OUIK > Events > 【Report】””Nature Positive Solutions”: Kanazawa’s model for Climate Action and Sustainable Urban Nature”


【Report】””Nature Positive Solutions”: Kanazawa’s model for Climate Action and Sustainable Urban Nature”

日時 / Date : 2023/3/5
場所 / Place : 金沢市文化ホール/ Kanazawa Cultural Hall

On March 5, 2023, UNU-IAS OUIK hosted the symposium “”Nature Positive Solutions”: Kanazawa’s model for Climate Action and Sustainable Urban Nature” at the Kanazawa Cultural Hall. The symposium shared the outcomes of discussions at the 27th Conference of the Parties to the United Nations Framework Convention on Climate Change (UNFCCC COP27) in 2022 and the 15th Conference of the Parties to the Convention on Biological Diversity (CBD COP15), as well as domestic and international responses going forward. The participants also introduced Kanazawa’s urban nature benefits and efforts to combat climate change and realize sustainable cities, and discussed Nature Positive Solutions for the future generations.

In opening remarks, UNU-IAS OUIK Director Tsunao Watanabe explained about the keyword “Nature Positive” (a new approach aiming at “restoring biodiversity” instead of “maintaining biodiversity”), which was the focus of attention at the 15th Conference of the Parties (COP15) to the Convention on Biological Diversity held last year. He also expressed his gratitude for the opportunity to hold such an international symposium this year, which marks the 15th anniversary of the establishment of OUIK.

Mayor Takashi Murayama of Kanazawa City also gave a video message as a greeting. Mayor Murakami introduced Kanazawa’s “Zero Carbon City Declaration” and said, “I hope that it will contribute to climate change countermeasures and biocultural diversity and lead to the further development of environmental awareness among individuals and the further strengthening of effort”.

Kazuhiko Takeuchi, President of the Institute for Global Environmental Strategies (IGES), gave a presentation entitled “Global Agenda and Local Action,” explaining what proposals are currently being made and what actions are being taken in response to international issues such as climate change and biodiversity loss, along with examples of local initiatives. He further stated that since biodiversity, climate, and human society are closely interrelated, it is important to maximize co-benefits and avoid trade-offs, and that comprehensive governance is needed to put the interrelationships in place.

Dr. Thomas Elmqvist, Stockholm Resilience Center, Stockholm University, shared his reflections on the concepts of sustainability and resilience in urban nature in his presentation titled “Emerging Trends in Urban Ecosystem Services.” He also introduced various initiatives in various countries as practical examples of building resilient cities.

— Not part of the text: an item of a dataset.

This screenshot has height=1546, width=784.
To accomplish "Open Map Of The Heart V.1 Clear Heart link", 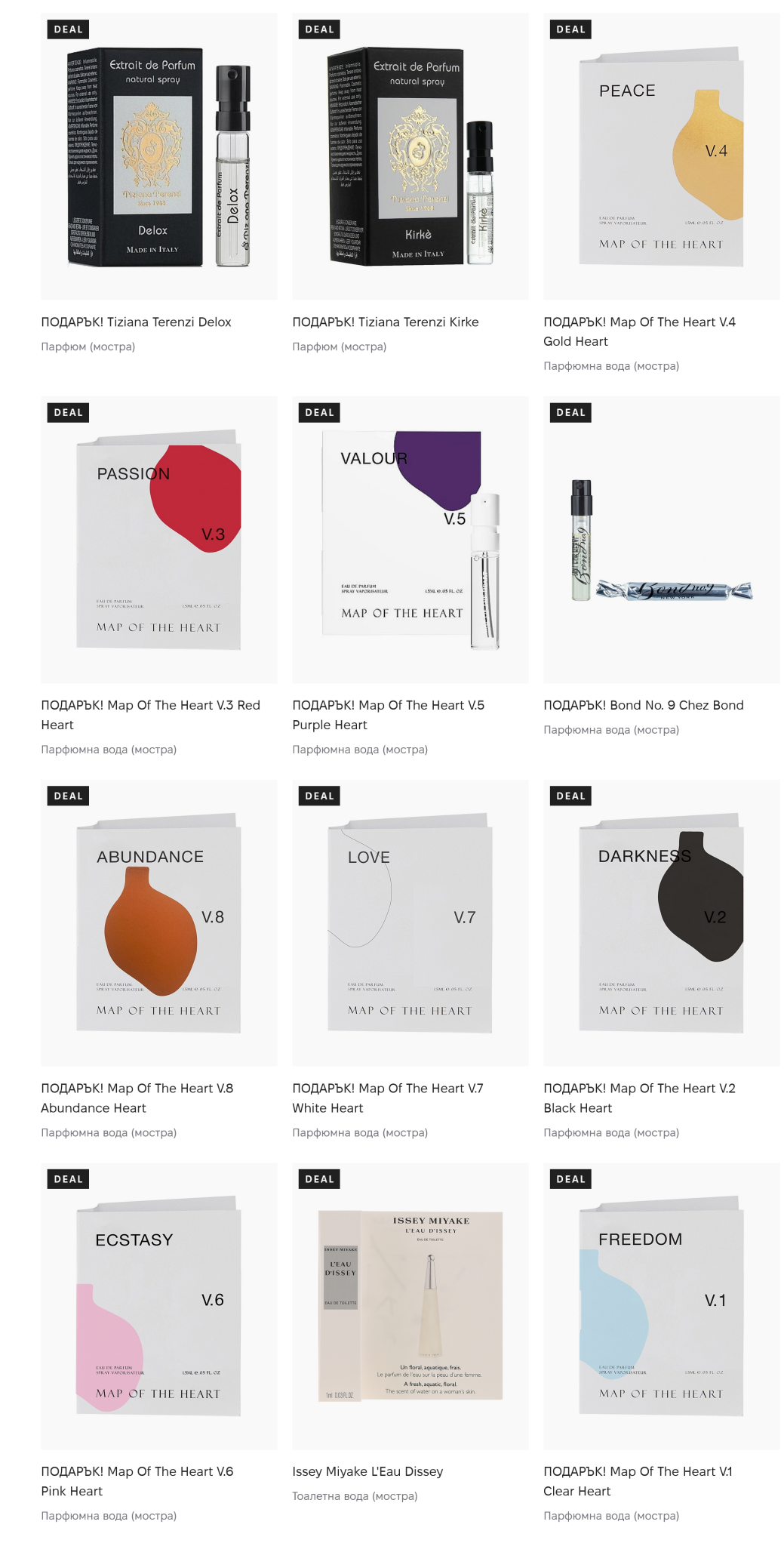I will coord(638,1481).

In the discussion session that followed, the following four speakers first introduced their research activities and approach to environmental issues.

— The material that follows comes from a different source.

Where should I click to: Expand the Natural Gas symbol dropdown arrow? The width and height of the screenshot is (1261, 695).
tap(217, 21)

1 Dr. Himangana Gupta (UNU-IAS): “The Nexus Approach – Two landmark COPs carve out paths for climate-biodiversity synergy”

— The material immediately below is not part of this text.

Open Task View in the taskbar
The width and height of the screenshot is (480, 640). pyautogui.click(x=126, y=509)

2 Dr. Juan Pastor-Ivars (UNU-IAS OUIK): “SUN Project and urban nature benefits”

3 Dr. Motofumi Marui (Kanazawa Institute of Technology): “Heat Island mitigation through urban nature”

4 Ms. Mana Saza (SWiTCH): “Action by Japanese Youth to create a wave for sustainability in Japan”

Tsunao Watanabe coordinated a discussion session on ” Nature-Positive Solutions for the future generations – How can we all work together for the same goal?”.

In response to the question“What tips do you have for getting youth interested in environmental issues and participating in activities?”, Ms Saza answered, “We need to create an environment where people can learn about sustainability in a more accessible way. First of all, it is important for schools and local governments to provide education to teachers and to repeat the dialogue. In addition, it is also important to create indicators that show changes in order to promote behavioural change. I also encourage youth to talk with their friends and peers about the sustainability issues around them.”

Dr. Koji Nakamura, Professor Emeritus of Kanazawa University, said, “In rural areas, there is a wide range of issues related to climate change, such as ageing and depopulation, but I hope that we can promote open dialogue and encourage the youth in Japan.” in the closing remarks.